*Problem details*.
Find the string "screenshot" in the data, then copy every line where it is found.
——————————
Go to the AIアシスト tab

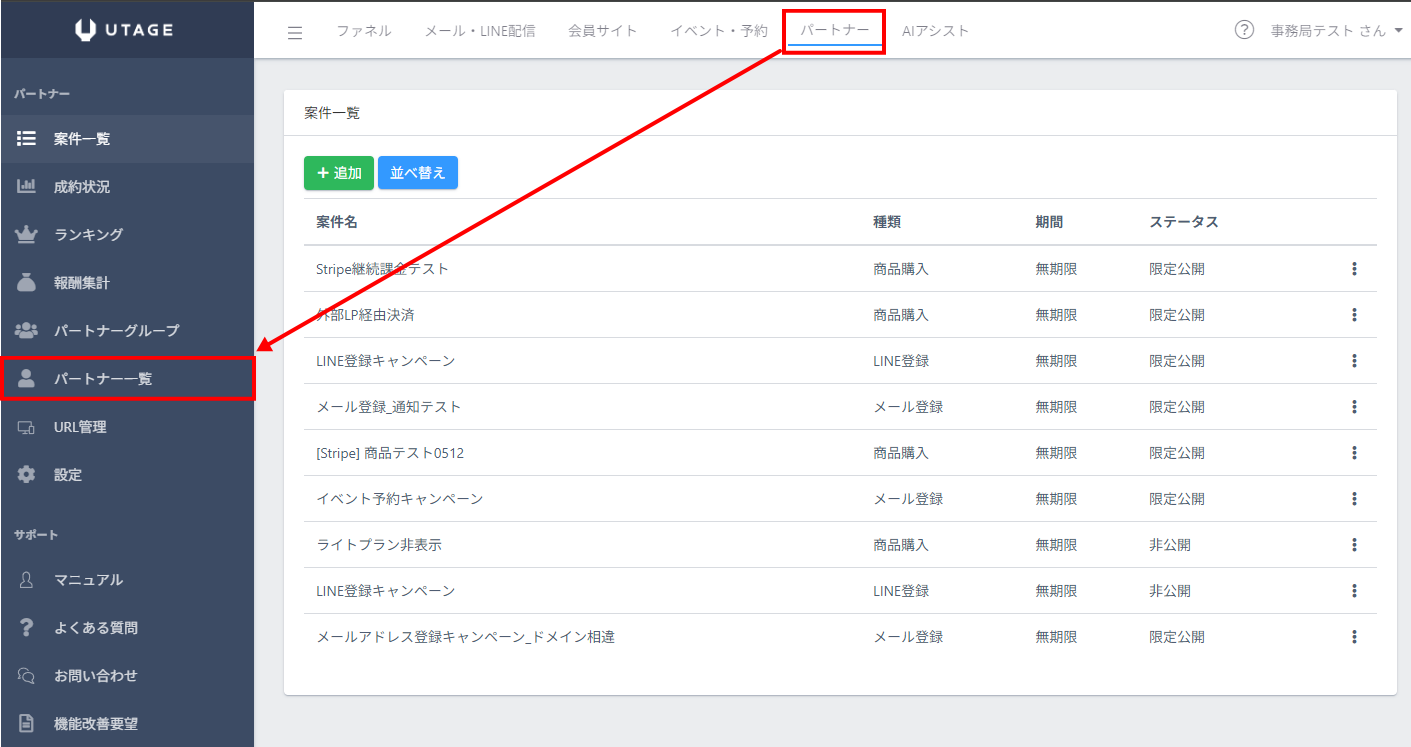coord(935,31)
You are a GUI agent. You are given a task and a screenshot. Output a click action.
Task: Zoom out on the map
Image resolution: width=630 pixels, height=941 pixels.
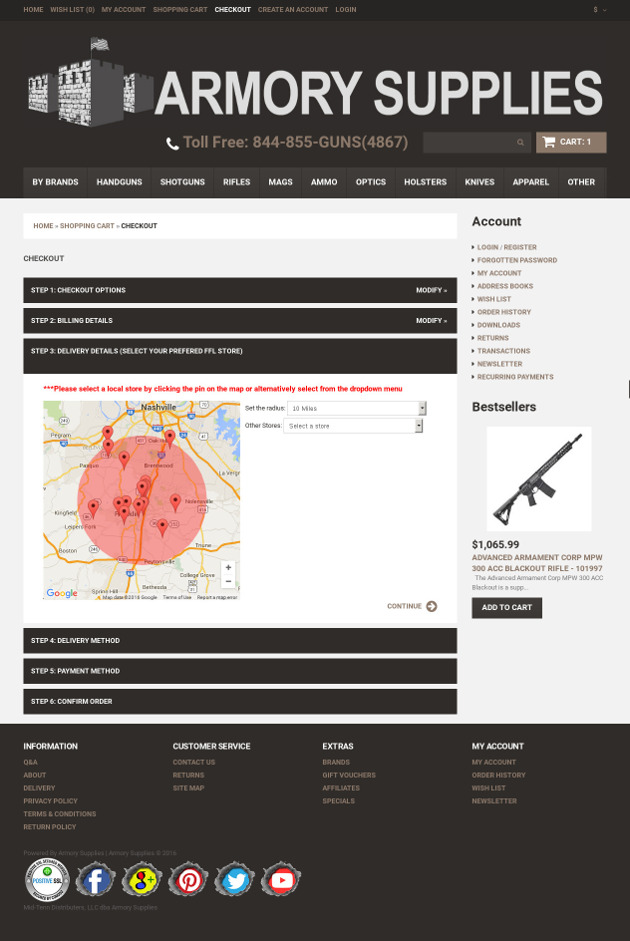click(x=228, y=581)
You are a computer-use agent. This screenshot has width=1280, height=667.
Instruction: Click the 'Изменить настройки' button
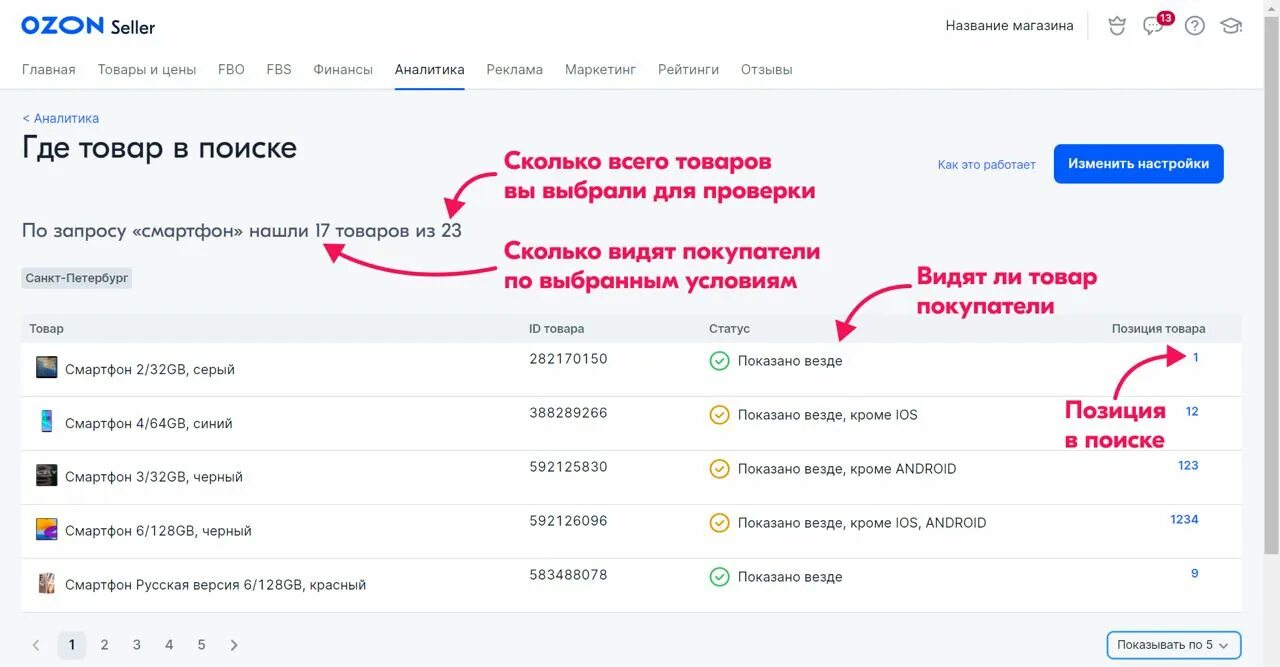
——————————
*Output of the exercise*.
You are a GUI agent. You are given a task and a screenshot. Output a click action.
You are a computer-use agent. This screenshot has width=1280, height=667.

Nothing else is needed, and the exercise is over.